William Choong – Straits Times
Ask any bureaucrat to come up with a snapshot of his country’s ties with another country prior to a high-level visit by the leader of that state, and chances are he would come up with a list depicting closeness in the relationship: the volume of trade, the number of prior visits and joint initiatives.
More often than not, the choicest words from the diplomatic lexicon would be used. For example, China and North Korea have for years described their relationship as close as one between “lips and teeth,” while the Americans characterize United States-Britain links as that “special relationship.”
So it came as no surprise that Australian Prime Minister Julia Gillard called Canberra’s relationship with Jakarta a “comprehensive strategic partnership.” The two countries had released a joint communique after Indonesian President Susilo Bambang Yudhoyono’s visit to Darwin last week.
On the surface, ties between Indonesia and Australia look good. Yudhoyono has visited Australia four times – more than any of his predecessors. The two countries have regular “two-plus- two” meetings involving their foreign and defense ministers.
During Yudhoyono’s visit, both countries agreed to promote trade and investment, develop security cooperation and fight climate change.
This is a sea-change from a decade ago. In 1999, the word Australia became a byword for gross malfeasance in Indonesia, after Canberra deployed peacekeepers in Timor Leste. Similarly, Indonesia was held in the same low regard in Australia, after terrorist bombings in Bali in 2002 and 2005 killed scores of Australians.
Beneath the facade of cooperation, however, ties between Australia and Indonesia face substantial challenges.
During his visit, Yudhoyono and his Foreign Minister Marty Natalegawa pointedly refused to take questions from the Australian media. The former failed to propose new measures to deter the growing number of people-smuggling boats bound for Australia, or raise quotas for the import of live cattle from Australia.
Indeed, the relationship continues to be dogged by relatively low-level issues such as live cattle imports, people smuggling and the detention of Australians caught peddling in drugs in Indonesia.
Bilateral trade has failed to attain its fullest potential. Last year, trade between Australia and Indonesia hit US $10.8 billion – markedly smaller than Australia’s trade with Malaysia (US $13 billion) and Singapore (US $20.7 billion).
The relationship is also marked by poor people-to-people ties – an intangible quality that adds depth to any relationship. More than 17,000 Indonesians are studying in Australia, but only 150 Australians are studying in Indonesia.
Understandably, this reflects the soft power attraction and livability of Australia. But the lack of interest in Indonesia among Australians shows that the biggest problem in the relationship is perceptual.

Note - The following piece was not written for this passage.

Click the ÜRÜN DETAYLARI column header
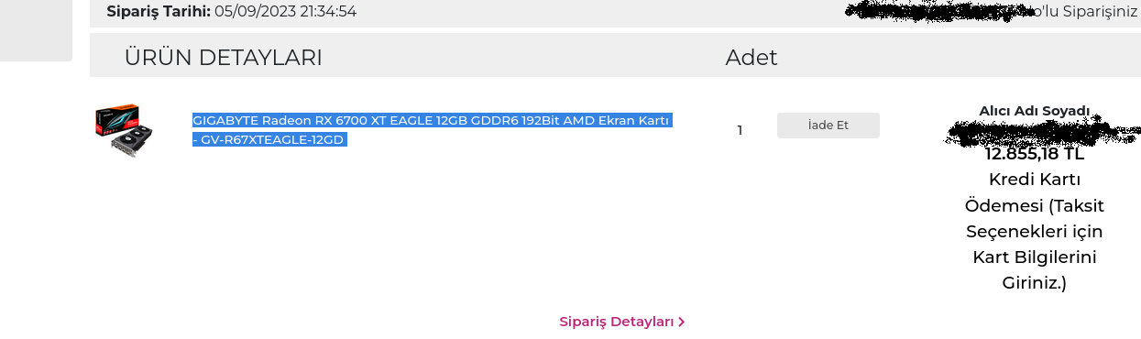The image size is (1141, 339). (223, 58)
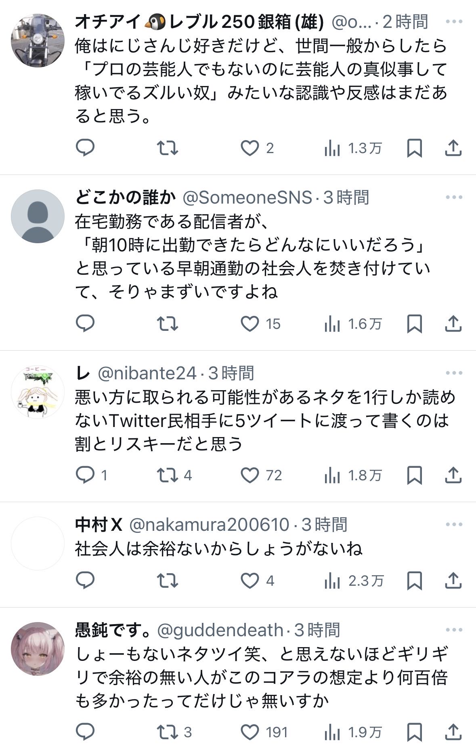The width and height of the screenshot is (476, 755).
Task: Like the @nibante24 tweet with 72 likes
Action: pos(250,475)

Indeed, Australian perceptions of Indonesia remain mired in antiquity. The common perception is that Indonesia is an enclave for terrorism. Defense analysts frequently refer to the “air-sea gap” that has to be defended against an unnamed “aggressor” to Australia’s north (no prizes for getting this one right).

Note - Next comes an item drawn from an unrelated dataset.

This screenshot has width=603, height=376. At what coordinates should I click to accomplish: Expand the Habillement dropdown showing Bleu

In a historic speech to the Australian Parliament in March 2010, Yudhoyono said he was “taken aback” by the fact that 54 percent of Australians felt that Indonesia would not “act responsibly” in international relations.

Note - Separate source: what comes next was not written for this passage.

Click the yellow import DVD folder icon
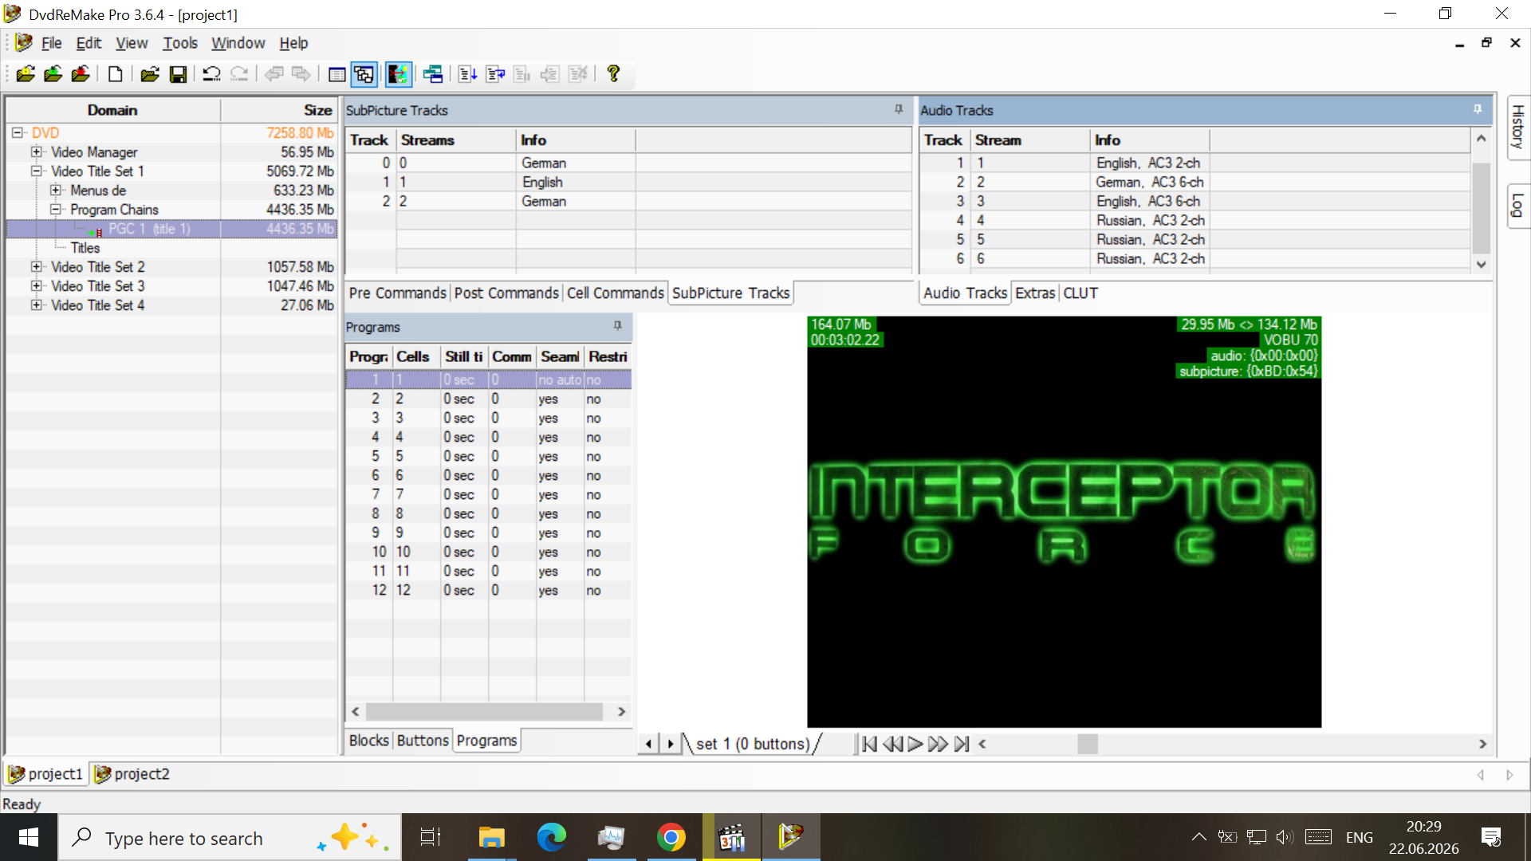(x=26, y=74)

Such misperceptions about Indonesia miss the whole point – at current growth rates, Indonesia is set to become a great power with an economy that will dwarf that of Australia’s.
Professor Hugh White of the Australian National University argues that Australians must change their mindsets about Indonesia.
“If wealth is power, and if power is fundamental to relationships, then Australia’s relationship with Indonesia is bound to change fundamentally as Indonesia grows so much richer than Australia.
“This will be new and unwelcome for a country that has never had a richer and more powerful neighbor before,” he writes in the Lowy Interpreter, a Web site run by the Lowy Institute in Sydney.
Encouragingly, Australia’s opposition leader Tony Abbott has offered some innovation. As prime minister, Abbott has promised that Indonesia would be the destination for his first overseas visit. He would also introduce a new Colombo Plan to send young Australians to study across Southeast Asia.
In the end, Australia’s relations with Indonesia are a bellwether of its relations with the rest of Asia. In the early 1990s, former Australian premier Paul Keating was prescient when he argued – at times, against his Malaysian counterpart Mahathir Mohamad – that Australia was part of Asia.
The problem, however, is that some Australians have still not latched on to this.
Writing in The Australian some years ago, Luke Slattery stirred up some controversy when he wrote that Australians should pick up European languages before Asian ones. Last year, the Singapore Exchange’s bid to take over ASX, the operator of Australia’s stock exchange, fell through – a move seen by some analysts to be evidence of lingering xenophobia in Australia.
Yes, Australian-Indonesian relations are chugging along fairly well. But until Australia starts treating Indonesia as an equal, much remains to be done.